==== RECORDS SUPPLIED

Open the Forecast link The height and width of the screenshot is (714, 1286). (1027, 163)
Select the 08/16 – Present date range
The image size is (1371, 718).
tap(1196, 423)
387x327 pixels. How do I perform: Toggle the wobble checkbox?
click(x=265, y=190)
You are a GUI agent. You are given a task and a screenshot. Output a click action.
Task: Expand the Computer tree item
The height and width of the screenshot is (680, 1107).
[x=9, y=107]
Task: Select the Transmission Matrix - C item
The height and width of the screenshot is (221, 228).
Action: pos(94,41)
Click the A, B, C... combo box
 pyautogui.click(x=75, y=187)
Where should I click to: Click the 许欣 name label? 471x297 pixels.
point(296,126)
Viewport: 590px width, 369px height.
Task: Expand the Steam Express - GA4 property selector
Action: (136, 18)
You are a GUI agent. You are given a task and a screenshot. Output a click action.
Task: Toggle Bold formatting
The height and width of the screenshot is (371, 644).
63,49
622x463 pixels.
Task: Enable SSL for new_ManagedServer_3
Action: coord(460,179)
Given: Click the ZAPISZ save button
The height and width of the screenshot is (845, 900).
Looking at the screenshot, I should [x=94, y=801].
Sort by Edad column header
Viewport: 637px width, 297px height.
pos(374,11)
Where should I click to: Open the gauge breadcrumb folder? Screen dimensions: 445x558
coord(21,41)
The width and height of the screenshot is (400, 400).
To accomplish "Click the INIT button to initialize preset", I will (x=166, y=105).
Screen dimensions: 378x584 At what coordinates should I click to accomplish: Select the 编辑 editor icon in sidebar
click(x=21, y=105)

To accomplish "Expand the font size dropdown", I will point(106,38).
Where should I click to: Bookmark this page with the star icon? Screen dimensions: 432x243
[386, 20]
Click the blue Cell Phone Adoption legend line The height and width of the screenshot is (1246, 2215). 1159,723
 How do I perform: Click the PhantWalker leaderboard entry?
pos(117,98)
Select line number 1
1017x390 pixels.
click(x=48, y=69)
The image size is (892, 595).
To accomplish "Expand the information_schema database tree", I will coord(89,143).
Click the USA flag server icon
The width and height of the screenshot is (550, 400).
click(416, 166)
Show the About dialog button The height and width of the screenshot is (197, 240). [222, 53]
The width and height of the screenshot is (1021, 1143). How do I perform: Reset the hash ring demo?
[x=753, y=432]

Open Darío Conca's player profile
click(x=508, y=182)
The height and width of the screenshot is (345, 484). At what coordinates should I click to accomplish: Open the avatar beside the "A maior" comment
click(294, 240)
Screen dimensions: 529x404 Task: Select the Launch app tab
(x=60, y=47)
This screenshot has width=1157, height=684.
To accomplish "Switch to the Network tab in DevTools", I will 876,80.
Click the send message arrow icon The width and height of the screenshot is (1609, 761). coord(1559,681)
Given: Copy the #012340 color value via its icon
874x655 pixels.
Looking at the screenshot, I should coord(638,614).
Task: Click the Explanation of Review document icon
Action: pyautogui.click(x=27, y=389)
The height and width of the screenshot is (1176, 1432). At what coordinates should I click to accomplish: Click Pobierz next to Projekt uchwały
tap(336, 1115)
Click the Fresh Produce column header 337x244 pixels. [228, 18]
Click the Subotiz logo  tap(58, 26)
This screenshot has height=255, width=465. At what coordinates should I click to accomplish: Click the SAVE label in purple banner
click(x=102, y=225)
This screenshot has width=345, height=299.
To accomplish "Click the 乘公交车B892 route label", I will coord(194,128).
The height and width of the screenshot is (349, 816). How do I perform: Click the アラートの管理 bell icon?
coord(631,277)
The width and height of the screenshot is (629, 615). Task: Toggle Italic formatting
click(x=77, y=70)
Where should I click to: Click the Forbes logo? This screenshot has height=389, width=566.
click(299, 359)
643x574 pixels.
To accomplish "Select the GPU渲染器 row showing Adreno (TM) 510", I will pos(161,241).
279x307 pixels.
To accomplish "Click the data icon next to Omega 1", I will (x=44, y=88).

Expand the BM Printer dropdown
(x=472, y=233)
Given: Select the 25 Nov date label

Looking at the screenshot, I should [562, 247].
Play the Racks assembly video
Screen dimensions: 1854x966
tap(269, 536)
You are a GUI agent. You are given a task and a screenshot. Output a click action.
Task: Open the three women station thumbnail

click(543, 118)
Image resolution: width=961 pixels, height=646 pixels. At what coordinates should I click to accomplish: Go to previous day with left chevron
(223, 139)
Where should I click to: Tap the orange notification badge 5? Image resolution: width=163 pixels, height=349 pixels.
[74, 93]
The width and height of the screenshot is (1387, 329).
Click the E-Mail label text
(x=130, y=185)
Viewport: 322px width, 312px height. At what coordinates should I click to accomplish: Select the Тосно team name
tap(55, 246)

========

**YOUR GOAL**
Please return the lines above that run from the line containing "How do I perform: Click the PhantWalker" to the line containing "Show the About", inclusive, exactly and with no other lines.

**OUTPUT FOR THIS TASK**
 How do I perform: Click the PhantWalker leaderboard entry?
pos(117,98)
Select line number 1
1017x390 pixels.
click(x=48, y=69)
The image size is (892, 595).
To accomplish "Expand the information_schema database tree", I will coord(89,143).
Click the USA flag server icon
The width and height of the screenshot is (550, 400).
click(416, 166)
Show the About dialog button The height and width of the screenshot is (197, 240). [222, 53]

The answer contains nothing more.